Despite his lack of actual purchases, Lakes waxes nostalgic about The Ross at Peak Thrift Store.

“It’s sad,” he says. “It’s been here so long, seen the '50s and '70s and '80s.”

He will miss scanning the trendy, midcentury Mad Men-era furniture, the orange lacquer and shaggy textures of troubled post-hippy décor. But he gets it. The neighborhood, so close to downtown, was bound to change.

Although townhomes and refurbished “boutique” apartments seemingly have proliferated the area, Rasansky says he has no plan to sell the property to a developer of townhomes. (Then he launches into stories about Ross Avenue’s rich history, how a boxing studio stood in place of this so-called thrift store, and a guy who sold radios before TVs were even a thing.
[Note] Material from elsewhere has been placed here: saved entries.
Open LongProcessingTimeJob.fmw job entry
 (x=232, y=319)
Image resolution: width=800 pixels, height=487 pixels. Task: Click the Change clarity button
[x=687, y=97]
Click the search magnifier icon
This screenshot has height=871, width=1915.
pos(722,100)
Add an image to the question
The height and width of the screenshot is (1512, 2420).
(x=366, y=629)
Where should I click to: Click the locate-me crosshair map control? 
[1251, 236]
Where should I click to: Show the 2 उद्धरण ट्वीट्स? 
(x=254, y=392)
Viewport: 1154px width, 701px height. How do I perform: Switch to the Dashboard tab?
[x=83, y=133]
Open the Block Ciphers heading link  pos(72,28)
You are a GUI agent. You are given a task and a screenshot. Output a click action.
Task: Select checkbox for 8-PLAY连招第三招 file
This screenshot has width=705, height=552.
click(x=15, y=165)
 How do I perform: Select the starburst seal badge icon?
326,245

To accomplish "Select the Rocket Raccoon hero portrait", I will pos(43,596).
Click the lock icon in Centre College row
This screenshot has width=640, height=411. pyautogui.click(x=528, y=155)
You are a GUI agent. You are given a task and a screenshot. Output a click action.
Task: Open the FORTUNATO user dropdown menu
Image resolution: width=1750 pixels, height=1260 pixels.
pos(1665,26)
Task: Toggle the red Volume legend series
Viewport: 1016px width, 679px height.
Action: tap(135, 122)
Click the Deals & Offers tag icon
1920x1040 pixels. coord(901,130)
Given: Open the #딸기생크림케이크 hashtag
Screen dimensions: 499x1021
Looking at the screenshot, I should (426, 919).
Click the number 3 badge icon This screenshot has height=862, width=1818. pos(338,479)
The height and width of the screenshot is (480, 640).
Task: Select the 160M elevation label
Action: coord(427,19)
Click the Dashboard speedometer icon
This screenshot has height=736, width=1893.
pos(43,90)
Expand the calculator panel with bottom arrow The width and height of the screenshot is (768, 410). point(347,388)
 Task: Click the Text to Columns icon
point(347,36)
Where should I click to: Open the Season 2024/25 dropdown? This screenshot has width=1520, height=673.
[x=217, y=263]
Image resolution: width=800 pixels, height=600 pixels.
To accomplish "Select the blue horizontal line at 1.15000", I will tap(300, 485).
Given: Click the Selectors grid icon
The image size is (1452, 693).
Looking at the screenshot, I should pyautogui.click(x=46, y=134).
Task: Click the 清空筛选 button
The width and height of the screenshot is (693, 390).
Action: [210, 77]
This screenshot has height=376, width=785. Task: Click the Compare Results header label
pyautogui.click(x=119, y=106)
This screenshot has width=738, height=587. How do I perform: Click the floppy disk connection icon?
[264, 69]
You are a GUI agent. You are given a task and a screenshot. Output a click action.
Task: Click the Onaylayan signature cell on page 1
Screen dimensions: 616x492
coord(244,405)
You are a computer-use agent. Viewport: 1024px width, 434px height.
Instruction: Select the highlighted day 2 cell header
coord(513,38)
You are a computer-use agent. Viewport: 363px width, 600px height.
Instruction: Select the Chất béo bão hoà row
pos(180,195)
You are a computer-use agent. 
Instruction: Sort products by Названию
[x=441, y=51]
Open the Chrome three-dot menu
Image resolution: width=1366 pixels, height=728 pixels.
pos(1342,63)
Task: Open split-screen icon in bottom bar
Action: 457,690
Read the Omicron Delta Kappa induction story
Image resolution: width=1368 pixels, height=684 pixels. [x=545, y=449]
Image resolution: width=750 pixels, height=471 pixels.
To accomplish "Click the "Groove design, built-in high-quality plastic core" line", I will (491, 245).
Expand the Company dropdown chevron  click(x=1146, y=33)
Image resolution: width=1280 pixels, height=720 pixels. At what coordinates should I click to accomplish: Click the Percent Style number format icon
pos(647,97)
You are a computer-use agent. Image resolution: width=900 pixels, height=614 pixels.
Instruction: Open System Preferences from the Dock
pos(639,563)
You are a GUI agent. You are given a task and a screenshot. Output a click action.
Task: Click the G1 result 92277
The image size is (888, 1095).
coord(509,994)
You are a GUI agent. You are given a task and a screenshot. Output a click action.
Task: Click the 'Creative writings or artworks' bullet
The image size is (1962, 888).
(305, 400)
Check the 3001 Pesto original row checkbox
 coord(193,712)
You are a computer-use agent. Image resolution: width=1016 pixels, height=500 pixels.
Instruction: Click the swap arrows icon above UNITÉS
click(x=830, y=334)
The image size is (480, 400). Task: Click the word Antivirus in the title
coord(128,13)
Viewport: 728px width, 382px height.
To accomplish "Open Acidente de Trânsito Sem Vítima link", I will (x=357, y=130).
A mansion inhabited by a man called Rudy, had a Hugh Hefner-esque “den” upstairs.)

Rasansky’s real estate companies total 27 under various names, according to corporate registration records. Major action is in store for many along the Ross corridor leading into the Arts District.  But he couldn’t tell the future, he says. He just loved the neighborhood, so he scooped up a bunch of it during his career.

Ross Avenue downtown shone when Trammell Crow poured millions into the Dallas Arts District’s revitalization. When that commenced, anyone who could hike a little less than two miles could walk from Ross-Lowest Greenville Avenue to the glowing, revitalized district.

Problem: Trekking that two miles in 2011 would have meant risking life, health or pocketbook. That is the year Dallas police data deemed Ross-Bennett and the closely surrounding areas as Dallas' most dangerous neighborhood. The area was loaded with countless substandard apartment buildings, open-air drug trade and prostitution.

Even now, Ross and Bennett isn’t an intersection anyone would want to wander at night, but Arts District director Lily Weiss told Dallas Innovates, an arts industry publication, that Ross “has the potential of being the next important boulevard in downtown because it’s a perfect east-west connection.”

Downtown 360 and the Arts District want to extend art-district zoning south to San Jacinto Street, making both sides of Ross a more pedestrian friendly experience, according to the groups’ websites.

Old East Dallas might lose Ross Peak Thrift, perhaps nonprofits, such as Promise of Peace Garden, and almost certainly older apartments in which families live affordably and send children to 1915-built James Fannin Elementary. (It and some other structures are protected as landmarks).

Evidence of transformation — massive formations of $400,000 townhomes and such — is sprouting like a garden nourished by deafening heavy machinery, dust clouds, cracked sidewalks, vacant buildings and port-a-potties.

The dream is to transform the street with stylish multifamily living developments, less crime, posh restaurants, swanky retailers and offices, and more vibrant street life in general.

That is, unless you are homeless and living in Munger Park or you own an old laundry, or, say, a real thrift store or are one of those families dwelling in a rundown, old residence. We don’t mean you.